Why David Byrne Walked Out on Talking Heads’ Final Concert
Talking Heads‘ final tour was euphoric sensory overload. The 1983-84 trek — documented on Jonathan Demme’s acclaimed concert movie Stop Making Sense — featured an expanded nine-piece lineup (including Parliament-Funkadelic‘s Bernie Worrell) and vivid visuals (like frontman David Byrne‘s oversized suit). But that celebration ended with the depressing anticlimax of the band’s final show, which multiple members have described as their worst.
The last date took place Feb. 6, 1984, at the Sweetwaters South Festival in Christchurch, New Zealand. According to Setlist, the band played a 12-song set, including some of the staples (“Burning Down the House,” “Making Flippy Floppy,” “Swamp,” “This Must Be the Place [Naive Melody]”) from their recently issued Speaking in Tongues LP. But they nearly didn’t cross the finish line, as drummer Chris Frantz recently told the Pittsburgh Post-Gazette.
“David left the stage in the middle of the set, and I had to go get him and basically drag him back to the stage,” he said. “His excuse for leaving was he was ‘sick of playing for people who had their feet in the mud.’ It wasn’t even a particularly muddy day there. There might have been some mud in front of the stage. He just didn’t want to do the band anymore.”
In a 2011 interview with The Guardian, bassist Tina Weymouth called the performance their “absolute worst gig ever,” recalling how the audience was booing and throwing things at the stage after Byrne had brought up a couple girls who were protesting as part of the Maori indigenous rights movement of New Zealand.
“That was difficult enough,” she said. “Anyway, we finally got onstage and we were five songs into the show when David Byrne ran off and refused to come back on. He said, ‘I’m not going to play for a bunch of people dancing in the mud.’ Go figure. David had a lot of temper tantrums when he got to be a big star. He couldn’t stop it; fame and the whole diva thing was just overwhelming for him.”
The band hosted a “great big party” after the show, but Byrne apparently didn’t show up. “It was just this really sad, dismal affair where people got quietly drunk in the corner,” Weymouth said. “The tour ended not with a bang but a whimper. It was awful that everything we’d been working toward ended like that.”
“The party was sad,” Frantz recently told the New York Post. “Everyone got the message.”
Despite the awkwardness of their final concert, Talking Heads did continue for several more years as a studio act, recording 1985’s Little Creatures, 1986’s True Stories (a soundtrack to Byrne’s musical comedy film of the same title) and 1988’s Naked.

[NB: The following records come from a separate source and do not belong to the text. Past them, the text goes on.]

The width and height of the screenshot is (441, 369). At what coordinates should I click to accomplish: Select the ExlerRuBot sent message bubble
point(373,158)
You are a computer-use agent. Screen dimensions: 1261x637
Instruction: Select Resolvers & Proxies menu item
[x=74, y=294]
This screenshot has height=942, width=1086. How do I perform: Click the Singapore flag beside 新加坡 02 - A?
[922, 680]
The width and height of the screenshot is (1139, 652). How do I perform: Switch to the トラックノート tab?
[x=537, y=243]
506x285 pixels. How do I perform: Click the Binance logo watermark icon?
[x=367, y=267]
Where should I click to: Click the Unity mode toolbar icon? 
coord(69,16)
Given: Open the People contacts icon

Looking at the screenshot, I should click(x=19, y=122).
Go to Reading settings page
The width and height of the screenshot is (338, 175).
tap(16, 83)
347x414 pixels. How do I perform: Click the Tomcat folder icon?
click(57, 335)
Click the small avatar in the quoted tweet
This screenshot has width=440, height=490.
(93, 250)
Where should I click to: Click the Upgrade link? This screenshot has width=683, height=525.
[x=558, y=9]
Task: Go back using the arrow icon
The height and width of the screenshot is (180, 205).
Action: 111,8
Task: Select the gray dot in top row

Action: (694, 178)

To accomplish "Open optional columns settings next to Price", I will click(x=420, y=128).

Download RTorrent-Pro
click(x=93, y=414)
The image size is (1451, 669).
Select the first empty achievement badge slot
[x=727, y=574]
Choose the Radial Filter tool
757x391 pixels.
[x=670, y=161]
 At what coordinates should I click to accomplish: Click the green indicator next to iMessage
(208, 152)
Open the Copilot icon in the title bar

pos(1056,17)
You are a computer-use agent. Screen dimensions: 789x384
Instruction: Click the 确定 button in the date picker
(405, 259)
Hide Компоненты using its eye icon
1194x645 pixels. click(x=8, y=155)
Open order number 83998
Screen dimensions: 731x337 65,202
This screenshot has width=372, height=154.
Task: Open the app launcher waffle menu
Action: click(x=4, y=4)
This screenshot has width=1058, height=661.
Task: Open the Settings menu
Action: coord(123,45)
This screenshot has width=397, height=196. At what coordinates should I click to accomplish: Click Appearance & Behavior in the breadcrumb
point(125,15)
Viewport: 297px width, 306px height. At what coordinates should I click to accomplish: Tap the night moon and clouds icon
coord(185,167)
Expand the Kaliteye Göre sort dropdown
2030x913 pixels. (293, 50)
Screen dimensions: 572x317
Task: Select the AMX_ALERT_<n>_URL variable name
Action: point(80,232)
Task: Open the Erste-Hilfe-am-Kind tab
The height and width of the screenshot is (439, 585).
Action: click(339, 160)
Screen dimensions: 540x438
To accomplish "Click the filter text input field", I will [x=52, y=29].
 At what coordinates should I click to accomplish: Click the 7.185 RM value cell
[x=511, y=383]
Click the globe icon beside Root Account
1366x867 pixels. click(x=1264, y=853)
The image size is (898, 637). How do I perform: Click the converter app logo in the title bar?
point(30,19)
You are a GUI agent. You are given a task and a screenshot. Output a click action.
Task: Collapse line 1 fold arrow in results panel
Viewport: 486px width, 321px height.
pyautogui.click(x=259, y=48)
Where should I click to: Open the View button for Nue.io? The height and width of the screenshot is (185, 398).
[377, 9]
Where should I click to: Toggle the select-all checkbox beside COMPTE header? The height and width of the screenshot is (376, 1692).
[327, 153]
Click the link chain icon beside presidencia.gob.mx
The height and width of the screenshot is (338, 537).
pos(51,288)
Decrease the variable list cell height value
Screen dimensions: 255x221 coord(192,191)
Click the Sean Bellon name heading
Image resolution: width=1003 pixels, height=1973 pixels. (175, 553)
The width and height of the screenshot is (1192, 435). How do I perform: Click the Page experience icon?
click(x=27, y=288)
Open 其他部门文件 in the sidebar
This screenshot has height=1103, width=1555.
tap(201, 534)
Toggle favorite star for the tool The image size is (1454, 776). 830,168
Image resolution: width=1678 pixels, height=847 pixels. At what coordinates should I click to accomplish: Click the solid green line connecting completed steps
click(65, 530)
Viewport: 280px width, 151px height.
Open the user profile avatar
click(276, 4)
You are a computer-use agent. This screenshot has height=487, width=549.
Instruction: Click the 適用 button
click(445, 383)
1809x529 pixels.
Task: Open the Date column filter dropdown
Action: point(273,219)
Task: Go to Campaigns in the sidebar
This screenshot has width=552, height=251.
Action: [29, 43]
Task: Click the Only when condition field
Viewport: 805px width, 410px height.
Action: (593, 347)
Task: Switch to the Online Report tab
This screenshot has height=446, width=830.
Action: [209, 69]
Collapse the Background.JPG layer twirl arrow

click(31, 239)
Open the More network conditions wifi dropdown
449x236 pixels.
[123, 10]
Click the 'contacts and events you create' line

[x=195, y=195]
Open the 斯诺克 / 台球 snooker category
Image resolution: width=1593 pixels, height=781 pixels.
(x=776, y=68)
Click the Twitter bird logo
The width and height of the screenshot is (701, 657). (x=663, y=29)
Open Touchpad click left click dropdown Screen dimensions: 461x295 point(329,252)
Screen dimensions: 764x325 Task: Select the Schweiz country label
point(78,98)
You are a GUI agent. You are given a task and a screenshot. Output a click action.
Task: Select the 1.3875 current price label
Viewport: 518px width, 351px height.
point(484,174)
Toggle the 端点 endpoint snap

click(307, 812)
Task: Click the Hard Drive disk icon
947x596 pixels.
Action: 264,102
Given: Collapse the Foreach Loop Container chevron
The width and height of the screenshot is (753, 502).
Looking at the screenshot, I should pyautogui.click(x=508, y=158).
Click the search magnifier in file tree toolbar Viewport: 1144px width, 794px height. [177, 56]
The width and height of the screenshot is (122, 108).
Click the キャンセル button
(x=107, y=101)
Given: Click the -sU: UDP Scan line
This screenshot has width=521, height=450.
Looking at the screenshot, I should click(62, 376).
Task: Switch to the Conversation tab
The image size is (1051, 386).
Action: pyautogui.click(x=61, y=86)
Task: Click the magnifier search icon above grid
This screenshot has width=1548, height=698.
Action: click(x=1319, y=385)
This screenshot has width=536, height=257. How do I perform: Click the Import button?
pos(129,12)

In his recent memoir Remain in Love, Frantz described their actual breakup as slow and painful, with Byrne becoming increasingly distant from his bandmates. He allegedly told a journalist of the group’s split in 1991 — without informing the musicians themselves. And, Frantz writes, he “stopped taking [their] phone calls and all communication from him ceased.”
“Tina tried calling his office and his secretary said he was out of town, even though we knew he wasn’t and Tina could plainly hear his voice in the background,” the drummer recalled. He also writes that Byrne fired Talking Heads manager Gary Kurfirst “after insisting that he should manage only him and drop the rest of us.” (The situation got uglier: The remaining three members — Weymouth, Frantz and guitarist Jerry Harrison — regrouped for a 1996 LP as the Heads. Byrne responded with a lawsuit over the name, but he eventually dropped it.)
While Byrne carried on with his solo career, the other members forged ahead with other projects: Harrison became an A-list producer in the ’90s and beyond, helming mainstream rock albums by Live, Crash Test Dummies and No Doubt; the husband-wife duo of Frantz-Weymouth continued to perform as Tom Tom Club.
“Tina and I had to do something,” Frantz writes in the book. “So, you know what we did? We built a great recording studio of our own and started making and producing records again. We spent more time with our family and friends. We became more active in our community. In 1990, as Tom Tom Club we toured with Jerry Harrison, Debbie Harry and the Ramones on the Escape From New York tour all over North America. Perry Farrell of Jane’s Addiction saw the tour at the Greek Theater in [Los Angeles] and later told Gary it gave him the idea to create Lollapalooza.”
Talking Heads did technically reunite on a couple occasions: a one-off version of “Psycho Killer” at a 1989 Tom Tom Club gig and a three-song set at their 2002 Rock & Roll Hall of Fame induction. Fans have pined for a full-fledged reunion ever since, but Byrne has remained allergic to the idea.
“I see what happens with other people when they do their reunions – and then it turns into a second reunion and a third reunion,” he told Rolling Stone in 2018. “With someone like the Pixies, it’s different: They’re getting the audience now that they deserved ages ago. But with a lot of them, it just seems like you don’t have anything new to say, and you go, ‘Okay, this is just some kind of nostalgia exercise.’ And I’m not interested in that.”